Bencheghib bersaudara/ Net
Bencheghib bersaudara/ Net
KOMENTAR

PENCEMARAN lingkungan masih menjadi sebuah ‘prestasi’ yang memalukan bagi Indonesia. Salah satu isu lingkungan yang sangat meresahkan adalah membanjirnya sampah plastik di negeri ini.

Sebagai gambaran tentang lautan sampah plastik, Sungai Watch pada Januari 2021 merilis laporan bertajuk "River Plastic Report 001". Laporan ini memuat hasil pemeriksaan atas 5,2 juta ton sampah plastik yang terkumpul dalam kurun waktu dua bulan (Agustus-September 2020) hasil bersih-bersih sampah plastik di delapan lokasi di Bali, termasuk di seputaran Nyanyi, salah satu sungai paling kotor di Bali.

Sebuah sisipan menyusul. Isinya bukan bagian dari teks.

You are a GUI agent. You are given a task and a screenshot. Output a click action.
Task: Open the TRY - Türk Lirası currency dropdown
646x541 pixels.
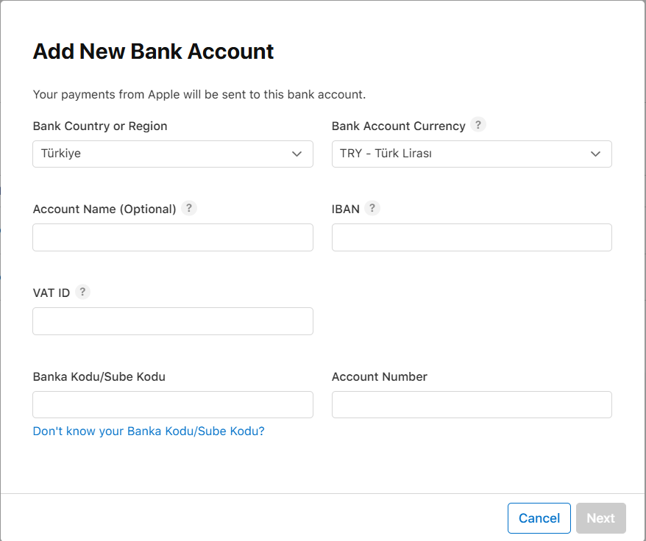tap(472, 154)
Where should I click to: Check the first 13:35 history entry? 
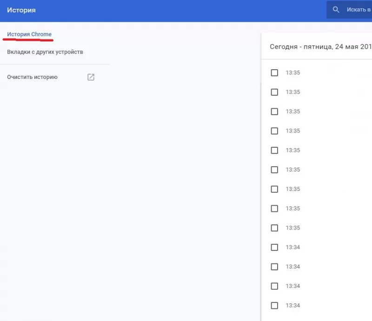(274, 72)
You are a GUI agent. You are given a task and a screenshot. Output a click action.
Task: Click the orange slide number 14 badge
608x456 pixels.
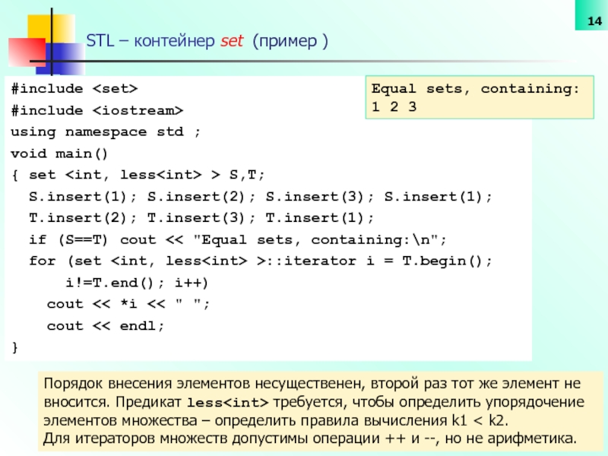(x=587, y=22)
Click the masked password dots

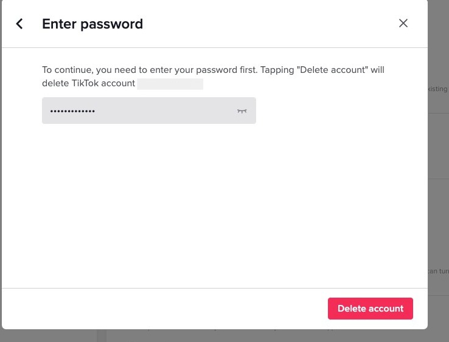[x=72, y=111]
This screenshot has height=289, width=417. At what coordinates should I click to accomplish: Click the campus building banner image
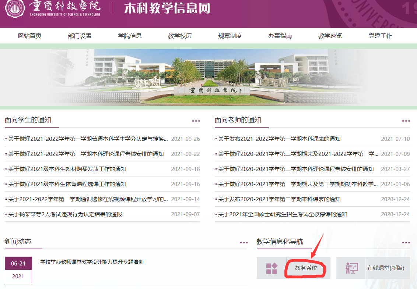209,77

Dalam laporan Sungai Watch itu disebutkan ada lima perusahaan yang plastik kemasannya paling banyak mencemari sungai di Bali: Danone AQUA, Wings Corp, Unilever, Santos Jaya Abadi, dan Siantar Top.

"Perusahaan yang paling banyak mencemari sungai dalam laporan ini adalah Danone AQUA dengan 2.834 buah plastik, disusul Wings Corp dengan 1.928 plastik dan Unilever dengan 1.625 plastik," demikian isi laporan merujuk pada hasil pemilihan 5,2 juta ton sampah plastik yang terkumpul.

Inisiator Sungai Watch adalah Gary Bencheghib, anak muda berdarah Prancis yang sudah lama menetap di Bali bersama orang tuanya. Banyak yang mengenalnya sebagai filmmaker dan aktivis lingkungan.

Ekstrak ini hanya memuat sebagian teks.